Friday, February 06, 2009

What Would My Mom Think? Written by Jim K. CTI Volunteer Instructor

Written by Jim K. CTI Volunteer Instructor

This article was written by Jim when he first started volunteering in CTI.

Simon, [former supervisor in the Computer Learning Centre (CTI)], gives me my first briefing on computer training at the Drop-In. He warns me that the backgrounds of the clients will be all over the map. We’ll have folks finding their way around the keyboard for the first time sitting next to one-time programmers dusting off partly forgotten skills. Some will be young and some old enough that they completed school without ever seeing a computer. We’ll talk to men and to women. Attitudes to computers will range from cyberphobia to my own like-hate dichotomy.

During the Depression my Mom taught in a one-room school at an out-of-the-way spot on the prairie a hundred kilometres from here. Her clients were farm kids of all ages from the surrounding district. Some of their families weren’t able to send them off with much of a meal for lunch or clothes that provided real protection from the winter cold spells.

The teacher’s job was to pass on some book learning the kids could make use of in their daily lives. She also provided a lot of what they learned about the world beyond their horizon and their places in it.

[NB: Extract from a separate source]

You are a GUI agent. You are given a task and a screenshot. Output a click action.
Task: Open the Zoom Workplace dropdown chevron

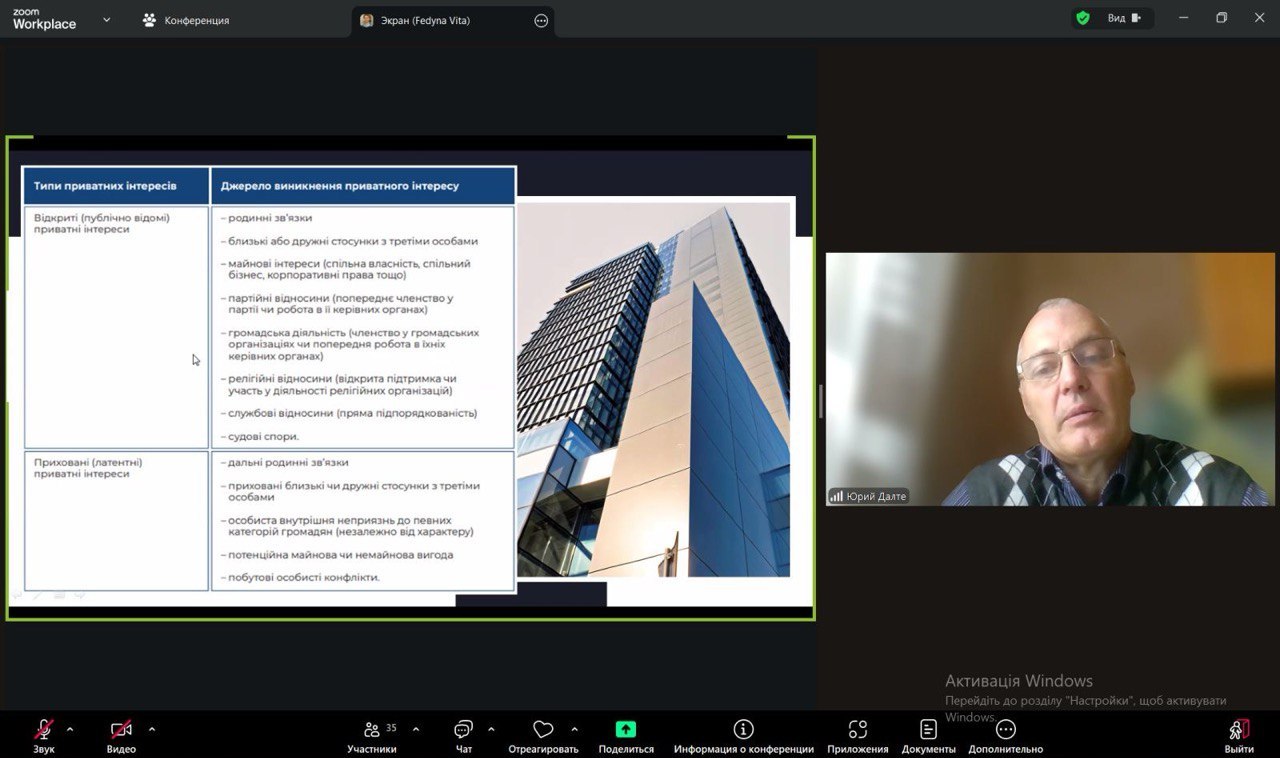[x=107, y=19]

I’ve just parachuted into a one-room school in the eye of the economic storm that’s boomtime Alberta.

My first placement is in the Career Training Initiative. The CTI program is three intensive weeks of life skills workshops, computer training and earning industry certifications. Two afternoons each week are devoted to computer skills.

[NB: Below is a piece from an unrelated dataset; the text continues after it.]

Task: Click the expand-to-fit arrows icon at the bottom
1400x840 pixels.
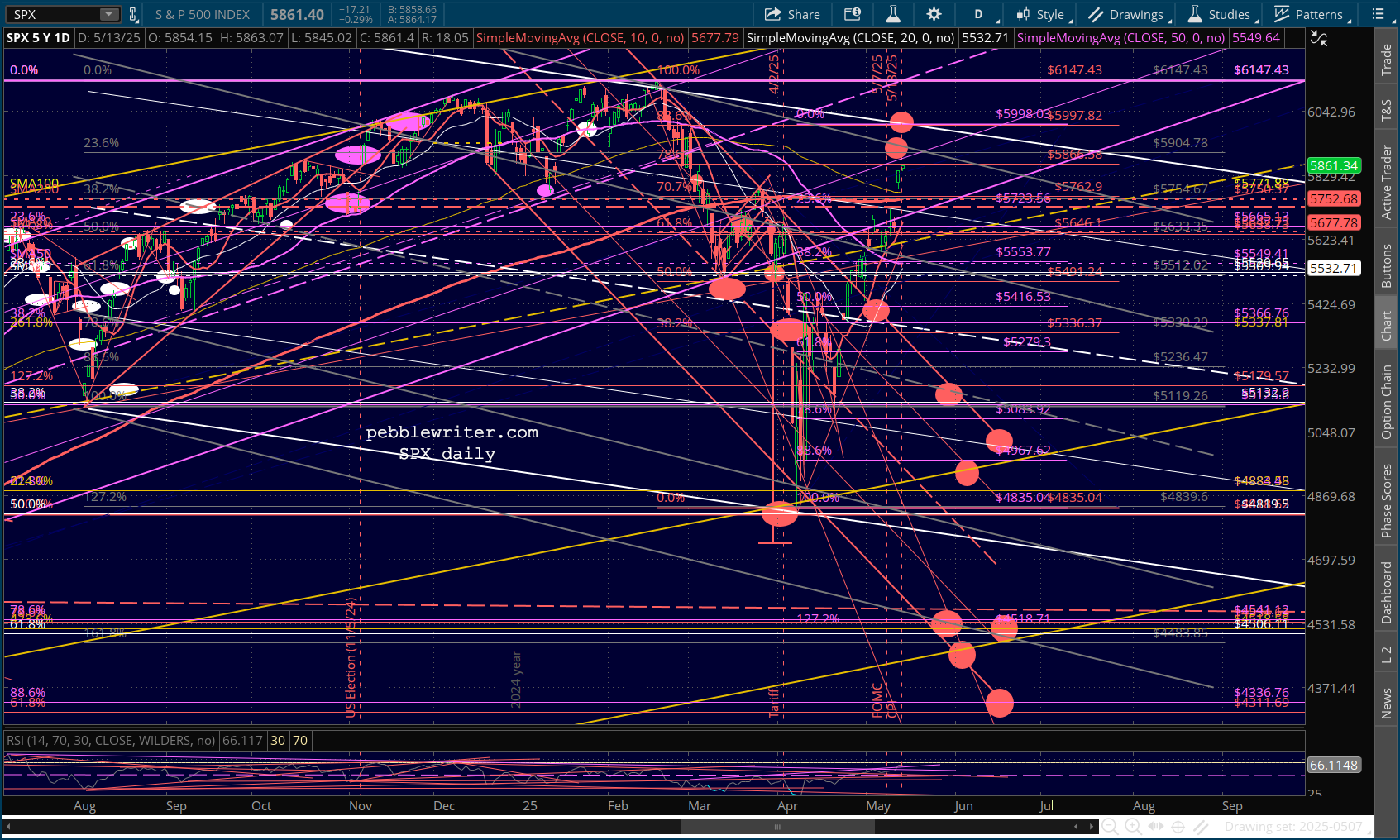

The 3 Rs of our computer curriculum are the Internet, word processing and spreadsheets. Twenty years of corporate cubicle time have given me enough exposure to these that I should be able to help out. I’ll work with Erika, [former CTI instructor].

The Internet is important because it’s the place to search for jobs and because email is vital for timely communication with prospective employers. On the first afternoon Erika walks through getting Yahoo [now gmail] mail accounts for those of us who don’t have them. After that, we compose some emails and send a blizzard of them to each other. I head home to practice my new skills.

The next afternoon I tell Shen-wei (former program manager) and Erika that I’ve been practicing and I think I can do some of the presentation myself. They think that’s a fine idea. Very encouraging! Which part of the show will I get to do? Erika sets up the laptop for me, wishes me well and leaves.

I’m soloing!

Today is the day we receive email. We log in and look at what Yahoo has done with the mail we sent. We start with the folders for different kinds of mail. One folder is the resting place for mail Yahoo considers to be spam.

Ryan speaks up. “What’s spam?” Ryan is the canary in the CTI cyber coal mine. He follows every word and instantly signals his puzzlement when something new to him comes up.

“It’s email people receive promoting things they usually don’t want.”

“Where does it come from?”

“Some people send out millions of emails to people they don’t know.”


If you send out enough emails trying to sell things or scam people, you get enough replies to make a lot of money.”

“Will we learn how to do that in this class?” Ryan asks hopefully.

Erika’s back in time to hear the last part of my lesson. Then we give some one-on-one attention as the clients work on the exercises. I’m pleased with the way things went and I fish for a compliment as Erika and I retreat down the hall. “How did I do?” “Very well!” she gushes. I continue on toward the elevator with some extra spring in my step. Note to self – don’t miss the next opportunity to give the same kind of boost to a client.

Once I’m in the swing of it, the course goes quickly. Erika and I each do one of the Microsoft Word sessions and one Excel. Before I realize it, all that’s left is the graduation ceremony. I’ve earned the chance to give my flock a handshake and congratulate them on a job well done. A couple of hints are enough to land me an invitation.

I join the small but enthusiastic group of well-wishers. As the valedictorian, Greg provides a quiet and dignified voice for himself and his classmates. His message is one of gratitude and optimism. Greg, you’re more than welcome. Let me take this opportunity to thank you and your fellow graduates and wish you all the best in the future.